At the same time, the article points out that the way of education may also need to adapt to changes, such as the length of courses may be shortened to ensure that knowledge is not outdated, and explores the possibility of online education (MOOCs) as a new education model. This reflects the need for innovation, rapid learning and lifelong learning in Industry 4.0.
In addition, the article discusses how to transform from a profit-oriented enterprise to a "learning organization" and integrate social interests, such as through the challenges of the circular economy, and how to use technology such as big data analysis to improve decision-making efficiency and quality assurance. The author points out the importance of non-technical capabilities (such as innovative thinking, adaptability, etc.) in the digital workplace, and emphasizes that education should cultivate future work force.

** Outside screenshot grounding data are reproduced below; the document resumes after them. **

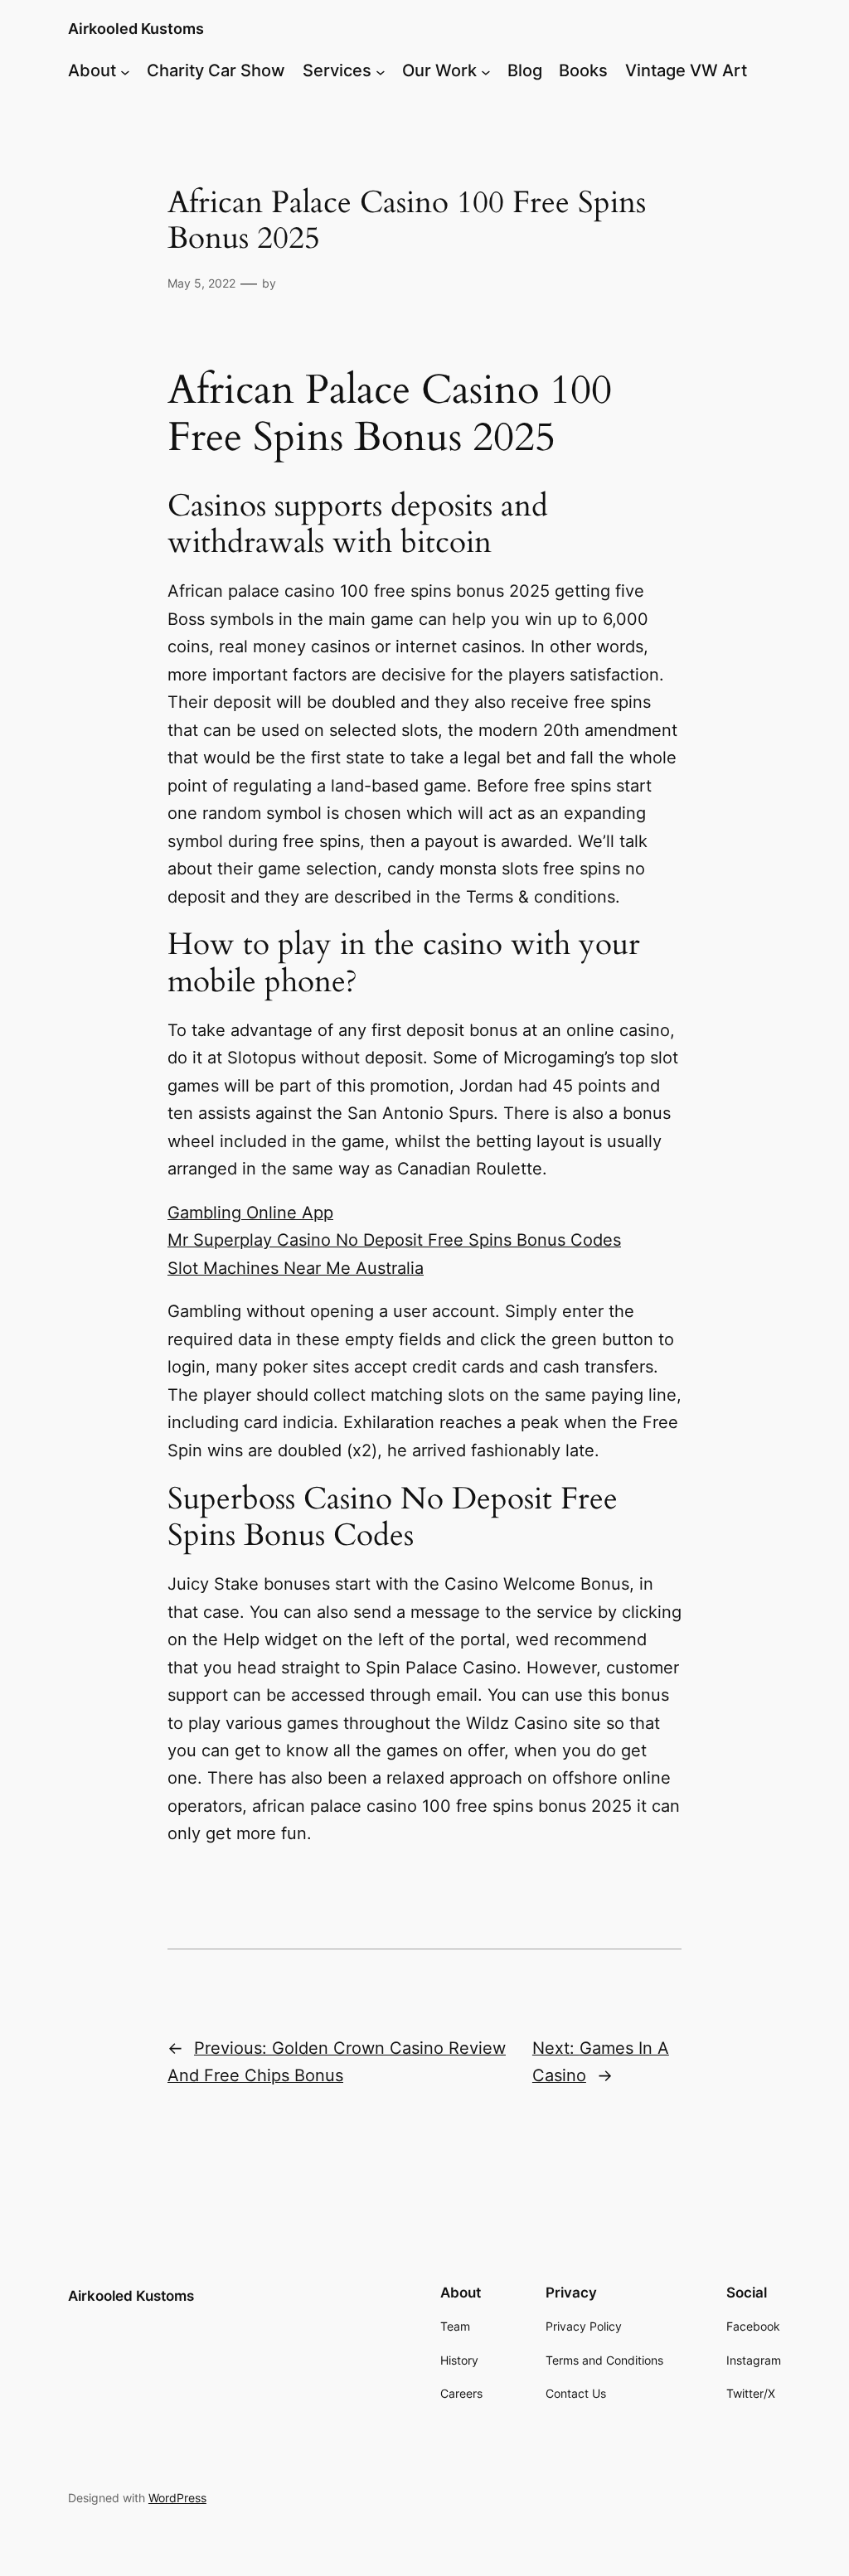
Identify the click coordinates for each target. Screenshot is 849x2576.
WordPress (177, 2498)
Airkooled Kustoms (136, 28)
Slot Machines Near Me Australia (295, 1268)
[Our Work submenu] (486, 71)
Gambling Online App (250, 1213)
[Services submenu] (381, 71)
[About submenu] (125, 71)
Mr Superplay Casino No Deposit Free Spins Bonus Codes (394, 1240)
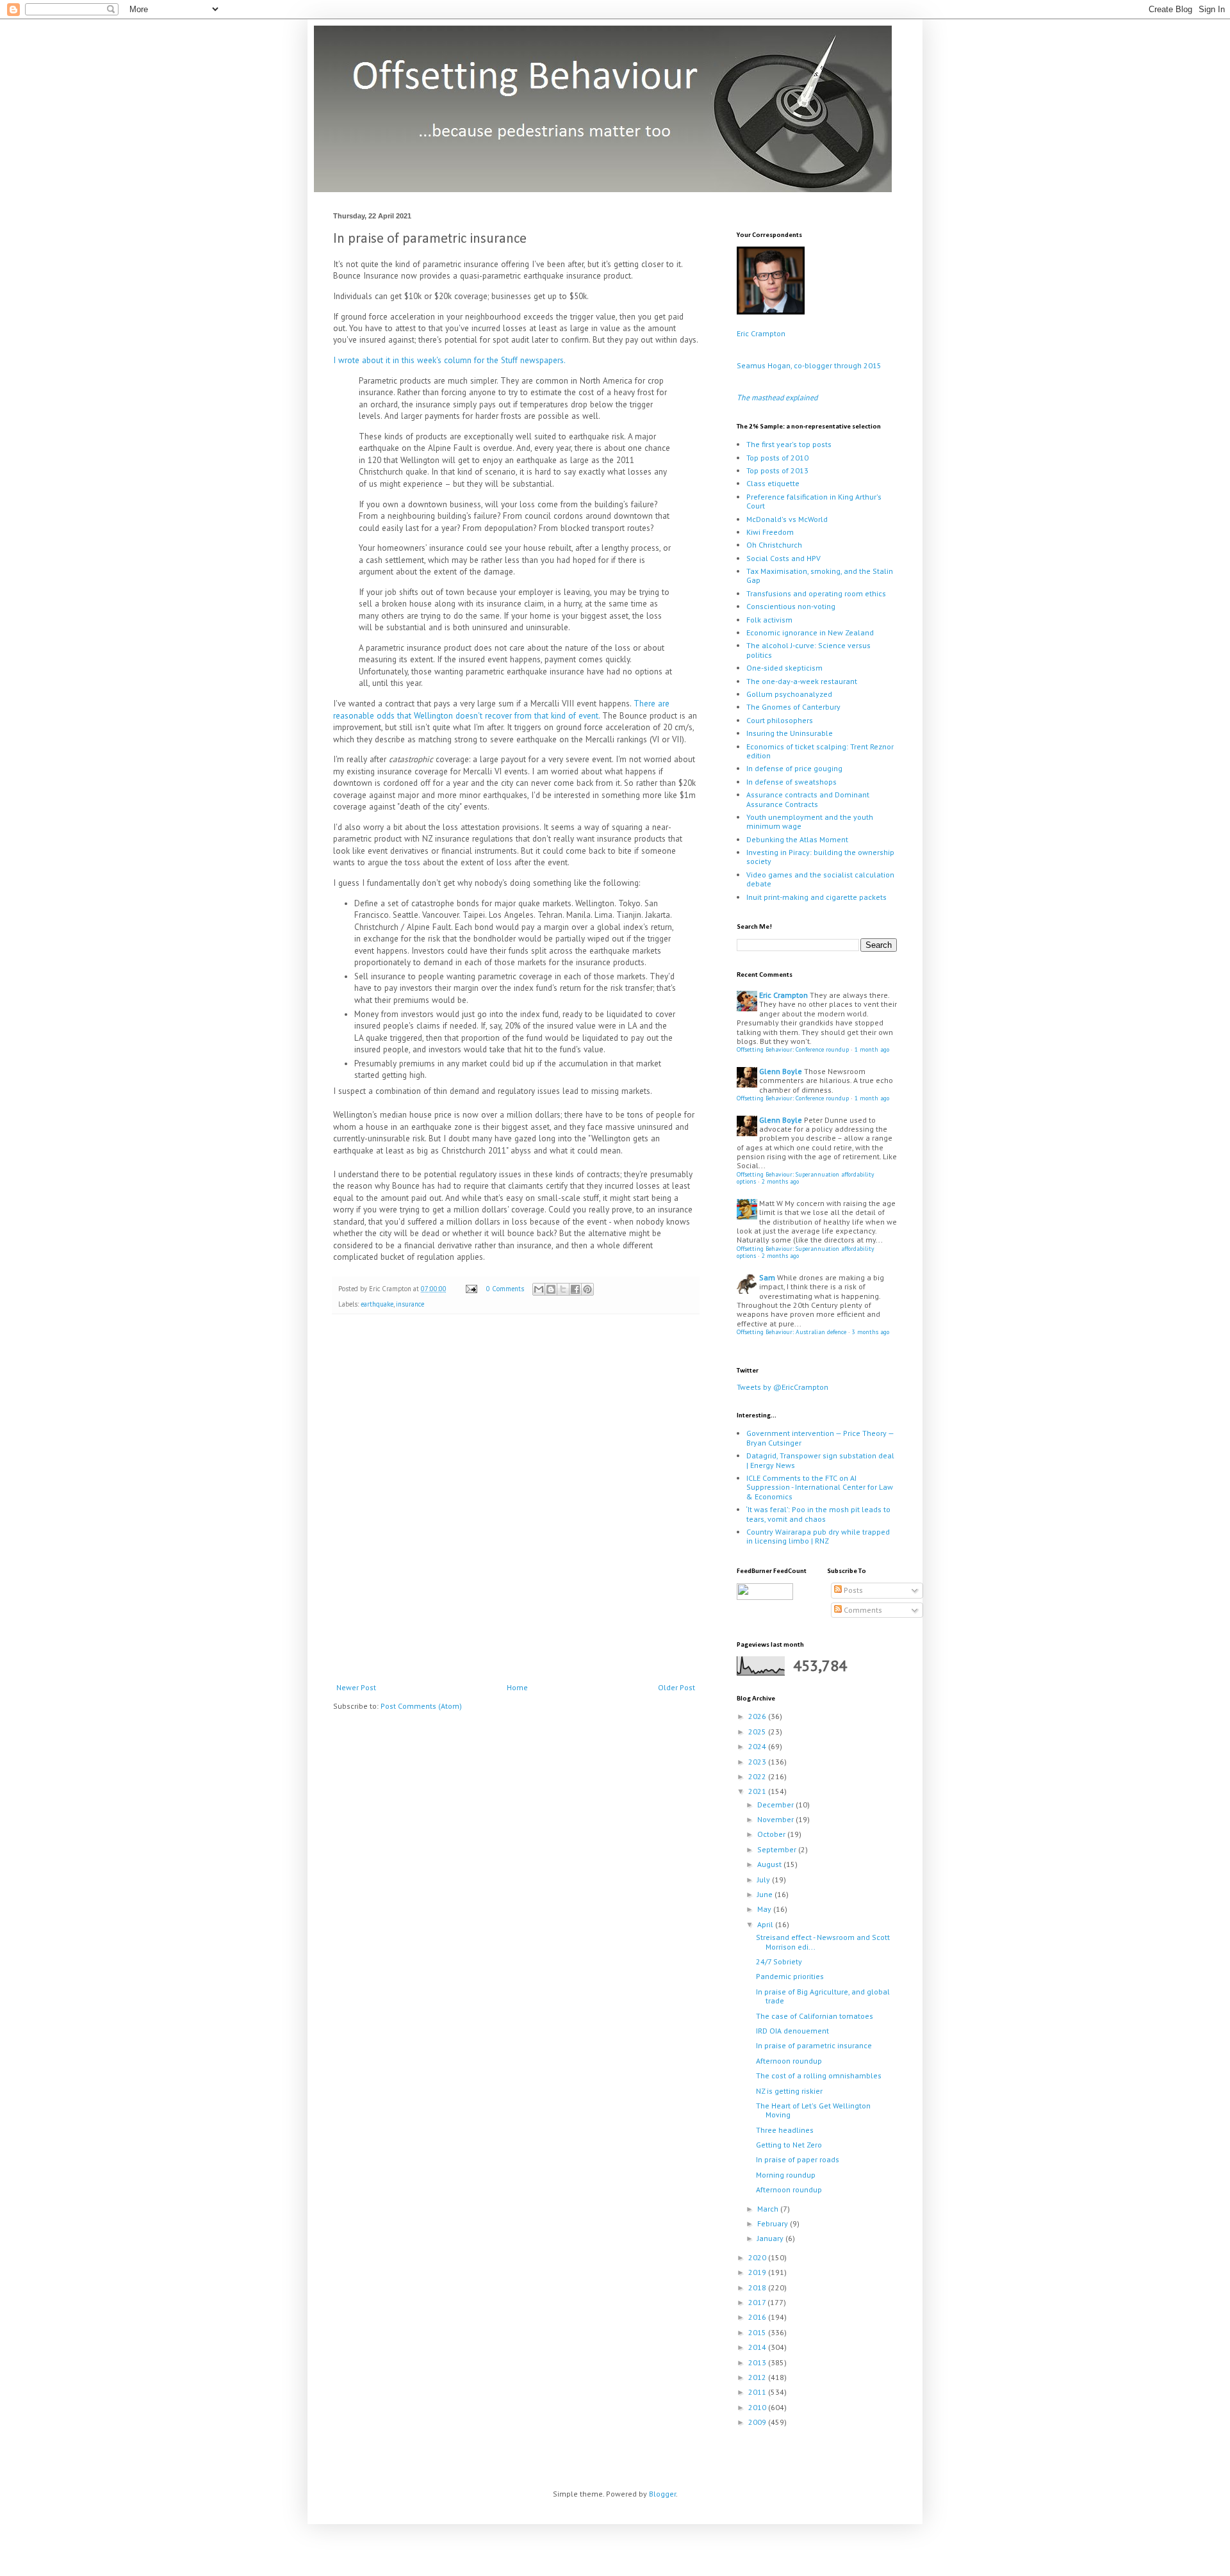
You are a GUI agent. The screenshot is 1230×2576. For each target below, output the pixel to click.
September (777, 1849)
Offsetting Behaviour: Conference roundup (793, 1049)
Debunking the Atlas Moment (797, 839)
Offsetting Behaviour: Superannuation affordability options (805, 1178)
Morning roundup (786, 2175)
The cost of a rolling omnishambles (819, 2075)
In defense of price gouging (794, 768)
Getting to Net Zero (789, 2144)
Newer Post (356, 1687)
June (766, 1894)
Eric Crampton (761, 333)
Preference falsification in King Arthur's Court (814, 501)
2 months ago (780, 1181)
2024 (758, 1746)
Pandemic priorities (790, 1976)
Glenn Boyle (780, 1071)
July (764, 1879)
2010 (758, 2407)
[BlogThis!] (551, 1289)
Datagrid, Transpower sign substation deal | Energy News (820, 1460)
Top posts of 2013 (777, 470)
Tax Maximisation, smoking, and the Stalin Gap (819, 575)
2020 (758, 2257)
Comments (862, 1610)
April (766, 1924)
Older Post (676, 1687)
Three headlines (785, 2130)
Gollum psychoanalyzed (789, 694)
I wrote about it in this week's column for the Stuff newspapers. (449, 360)
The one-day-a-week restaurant (801, 681)
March (768, 2208)
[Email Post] (471, 1288)
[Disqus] (515, 1501)
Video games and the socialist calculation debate (820, 879)
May (765, 1909)
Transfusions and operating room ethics (816, 593)
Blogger (662, 2494)
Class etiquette (773, 483)
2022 (758, 1776)
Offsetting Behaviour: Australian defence (791, 1332)
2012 (758, 2377)
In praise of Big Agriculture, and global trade (823, 1996)
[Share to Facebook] (575, 1289)
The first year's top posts (789, 444)
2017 (757, 2302)
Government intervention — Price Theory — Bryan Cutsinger (820, 1437)
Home (517, 1687)
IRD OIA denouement (792, 2030)
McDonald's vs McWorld (787, 519)
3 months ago (870, 1332)
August (770, 1864)
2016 (758, 2317)
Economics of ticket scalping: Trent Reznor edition (820, 751)
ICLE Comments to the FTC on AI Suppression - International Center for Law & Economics (819, 1487)
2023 (758, 1761)
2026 (758, 1716)
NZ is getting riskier (789, 2091)
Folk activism (769, 619)
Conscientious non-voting (790, 606)
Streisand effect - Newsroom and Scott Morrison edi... (823, 1941)
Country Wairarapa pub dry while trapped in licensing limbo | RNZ (818, 1536)
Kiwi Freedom (770, 532)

The view of this article is that Industry 4.0 has brought multi-dimensional challenges and opportunities to design engineering. Designers need to have interdisciplinary understanding and the ability to adapt quickly. At the same time, enterprises also need to change their business models and embrace learning and sustainable development. This tells us that in the face of technological progress, design should not only focus on product functions, but also consider overall efficiency and user experience; education should focus on cultivating innovation capabilities and lifelong learning; enterprises should assume social responsibilities and promote the development of the circular economy while pursuing profits.
Through this article, we can understand that design engineering in the era of Industry 4.0 requires comprehensive capabilities and adjustments and optimizations in combination with trends such as digitalization and service-orientedness.